__Aim of the exercise__: Going from the top of the listing below to the line that holds "Given: Click the CPU load progress graph", reproduce each line exactly; no pictures.

__Extracted records__:
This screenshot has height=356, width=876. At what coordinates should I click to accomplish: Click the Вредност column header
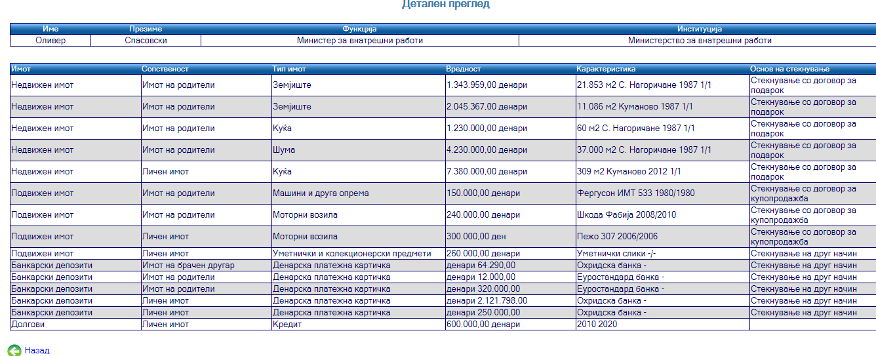tap(464, 69)
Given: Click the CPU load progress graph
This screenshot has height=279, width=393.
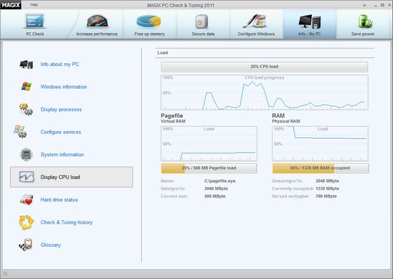Looking at the screenshot, I should (x=265, y=93).

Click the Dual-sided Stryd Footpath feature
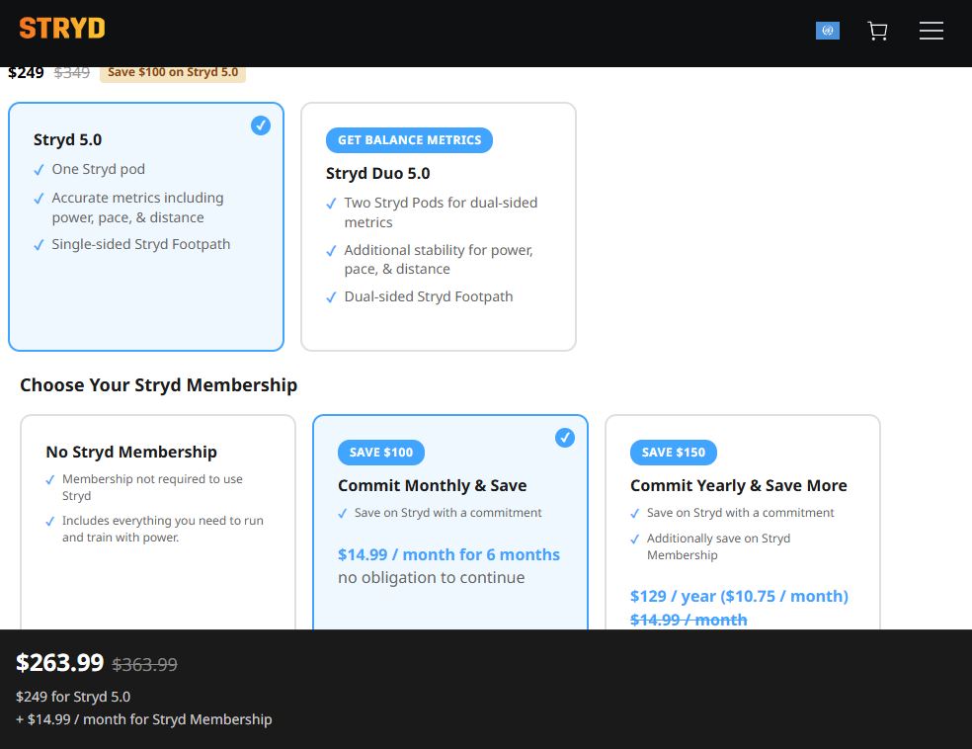pos(428,296)
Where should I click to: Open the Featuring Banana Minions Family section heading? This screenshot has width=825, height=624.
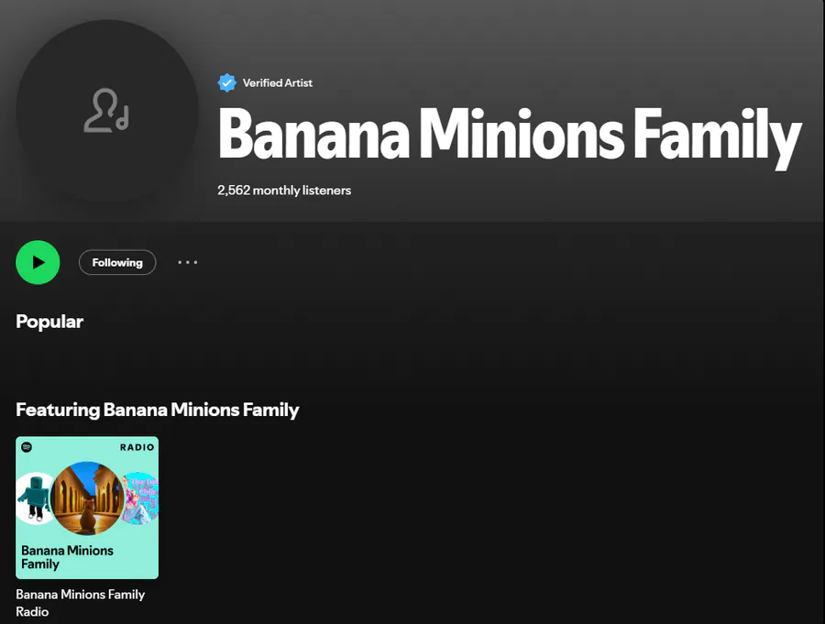[158, 410]
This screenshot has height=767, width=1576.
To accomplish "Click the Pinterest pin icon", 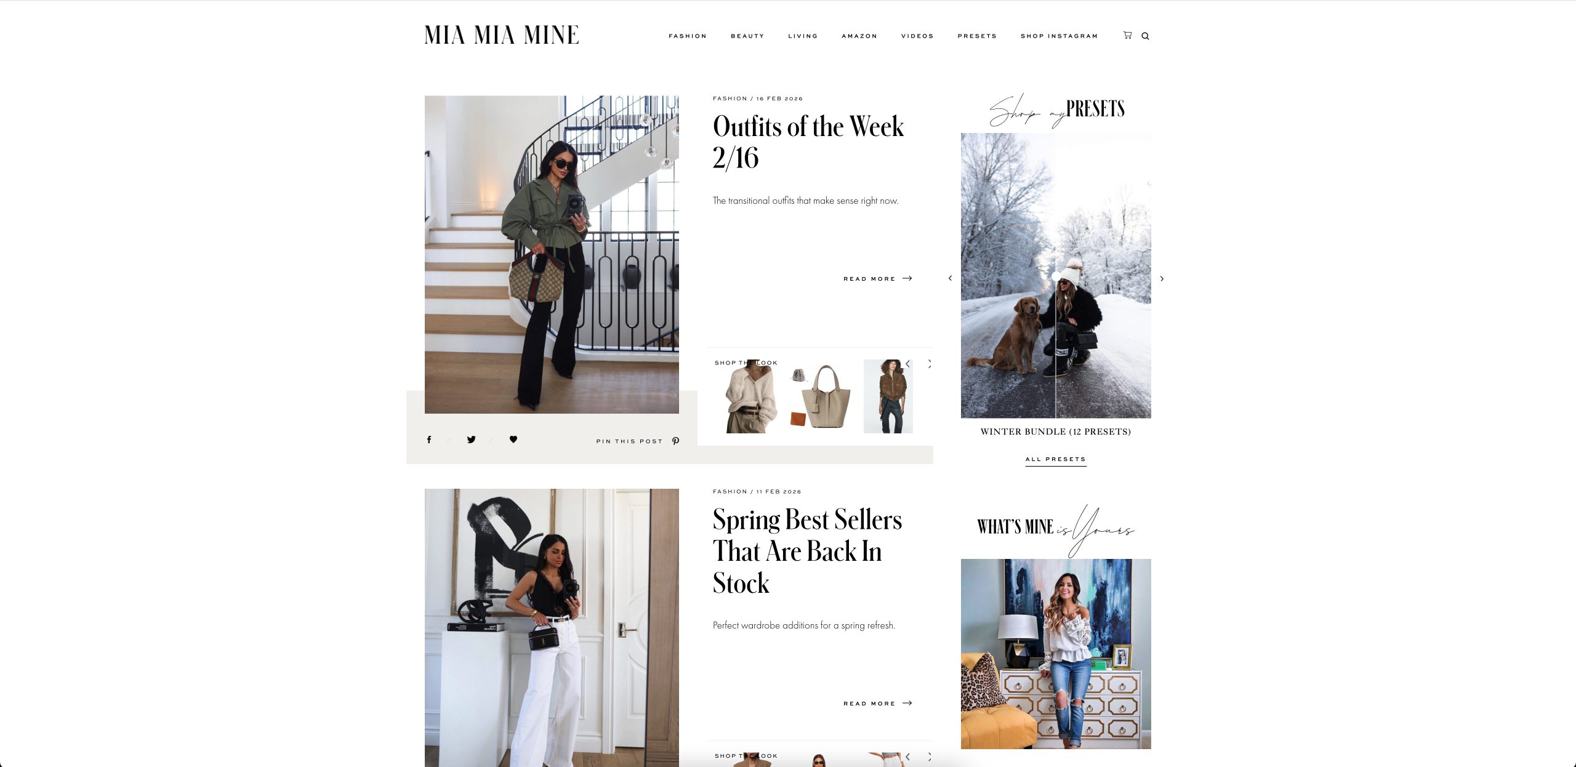I will tap(675, 441).
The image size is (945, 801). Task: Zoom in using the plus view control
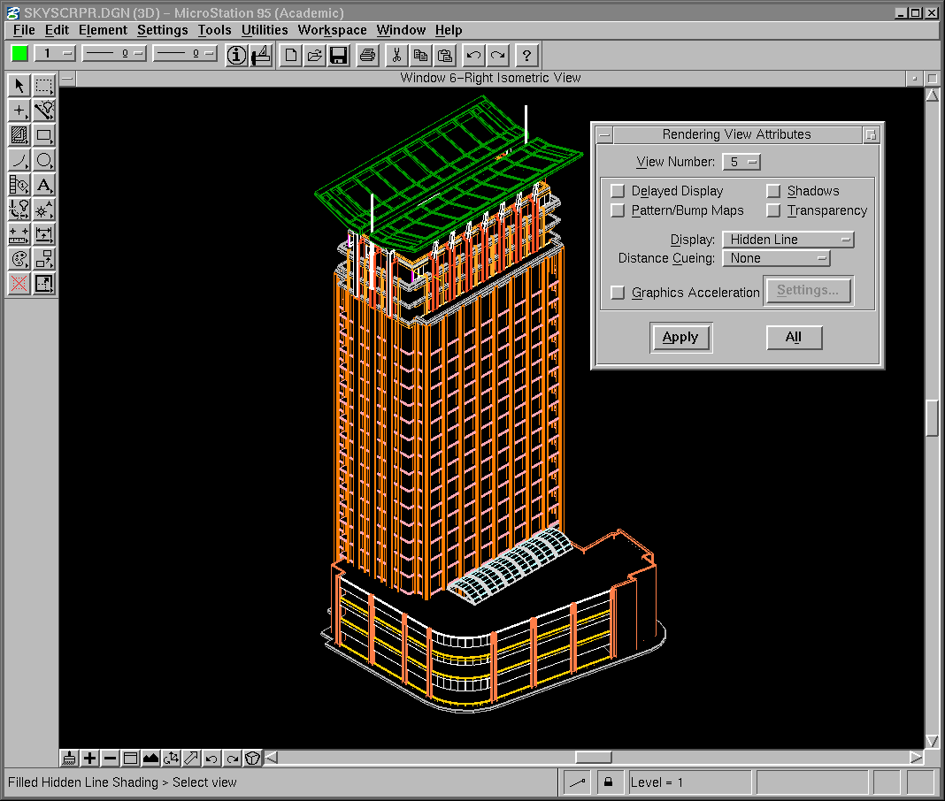point(89,758)
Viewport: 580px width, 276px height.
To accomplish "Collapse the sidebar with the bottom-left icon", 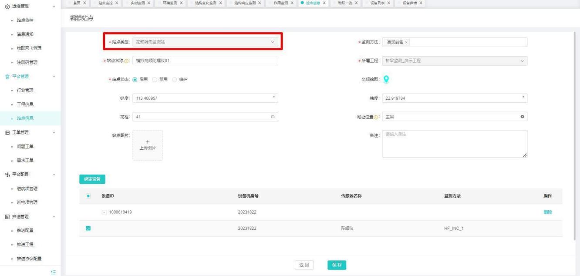I will [x=53, y=272].
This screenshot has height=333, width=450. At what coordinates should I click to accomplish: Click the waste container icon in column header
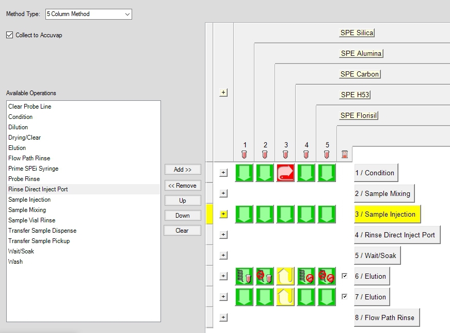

__Exercise response__:
This screenshot has height=356, width=876. At what coordinates should I click to accomplish: Click the Вредност column header
tap(464, 69)
Given: Click the CPU load progress graph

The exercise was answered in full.